3.2.4.3.2. sklearn.ensemble.RandomForestRegressor — scikit-learn 0.21.3 documentation

　（太字は筆者強調）

　と公式でも触れられているからです。

まずはサイン波っぽいデータでやる

　周期と振幅の違うサイン波を混ぜて、更に正規分布するノイズをまぶしたデータで実験してみます。

import numpy as np
import matplotlib.pyplot as plt
from sklearn.ensemble import RandomForestRegressor

def main():
    X = np.arange(0, 15, 0.025).reshape(-1, 1)
    Y = np.sin(X) + 0.3*np.sin(5*X) + np.random.normal(scale=0.4, size=X.shape)
    X_test = np.arange(0, 15, 0.0005).reshape(-1, 1)
    Y_true = np.sin(X_test) + 0.3*np.sin(5*X_test)

    fig, axes = plt.subplots(nrows=2, ncols=3, figsize=(15, 8))
    axes[0,0].plot(X_test.ravel(), Y_true.ravel(), c="b")
    axes[0,0].set_title("original(true)")
    for ax, min_samples_leaf in zip(axes.ravel()[1:], [1, 2, 4, 8, 16]):
        rfc = RandomForestRegressor(
            n_estimators=100, min_samples_leaf=min_samples_leaf)
        rfc.fit(X, Y.ravel())
        predict = rfc.predict(X_test)
        ax.scatter(X.ravel(), Y.ravel(), c="g")
        ax.plot(X_test.ravel(), predict, c="b")
        ax.set_title("min_samples_leaf\n={}".format(min_samples_leaf))
    plt.tight_layout()
    plt.savefig("result.png")

if __name__ == "__main__":
    main()

　
　min_samples_leafを大きくするに従ってモデルの表現力が減り、ノイズに影響されなくなることがわかります。このデータではmin_samples_leaf=8くらいが良いようです（当然データ依存なので、この数字はデータに応じて決める必要があります）。

sklearnのデータセットでやる

　回帰問題のデータセットで試します。

from sklearn.datasets import load_breast_cancer, load_boston
from sklearn.model_selection import train_test_split
from sklearn.ensemble import RandomForestRegressor

def main():
    breast_cancer = load_breast_cancer()
    boston = load_boston()

    for name, dataset in zip(["breast cancer", "boston"],
                             [breast_cancer, boston]):
        print(name)
        X, y = dataset.data, dataset.target
        X_train, X_test, y_train, y_test \
            = train_test_split(X, y, random_state=0)
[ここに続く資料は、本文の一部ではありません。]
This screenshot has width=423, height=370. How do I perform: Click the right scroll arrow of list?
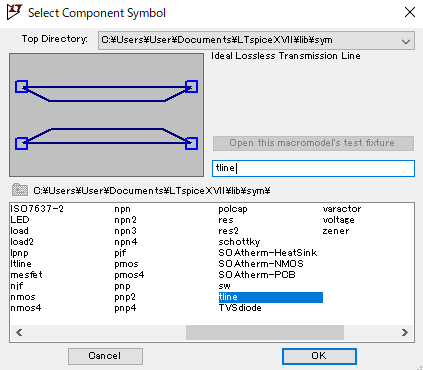pyautogui.click(x=405, y=332)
        for min_samples_leaf in [1, 2, 4, 8]:
            rfc = RandomForestRegressor(
                n_estimators=500, min_samples_leaf=min_samples_leaf,
                random_state=0)
            rfc.fit(X_train, y_train)
            score = rfc.score(X_test, y_test)
            print(("min_samples_leaf={} "
                   "score={:.4f}").format(
                       min_samples_leaf, score))

if __name__ == "__main__":
    main()

　結果

breast cancer
min_samples_leaf=1 score=0.8723
min_samples_leaf=2 score=0.8901
min_samples_leaf=4 score=0.8896
min_samples_leaf=8 score=0.8797
boston
min_samples_leaf=1 score=0.7988
min_samples_leaf=2 score=0.7748
min_samples_leaf=4 score=0.7389
min_samples_leaf=8 score=0.7278

　breast cancerのデータセットではmin_samples_leaf=2で最良なので、過学習を抑制して汎化性能を稼いだことが効いています。bostonでは効いていないので、とにかく過学習気味でもモデルの表現力が高い方が有利というパターンです。

　このように一般性のある結果は出ないので、データに応じてパラメータチューニングすることになります。機械学習なんてそんなものといえばそれまでですね。

まとめ

　回帰でも分類の場合と同様に、パラメータチューニングで過学習を抑制することができます。ただし、性能がそれで上がるかはなんともいえない面があります。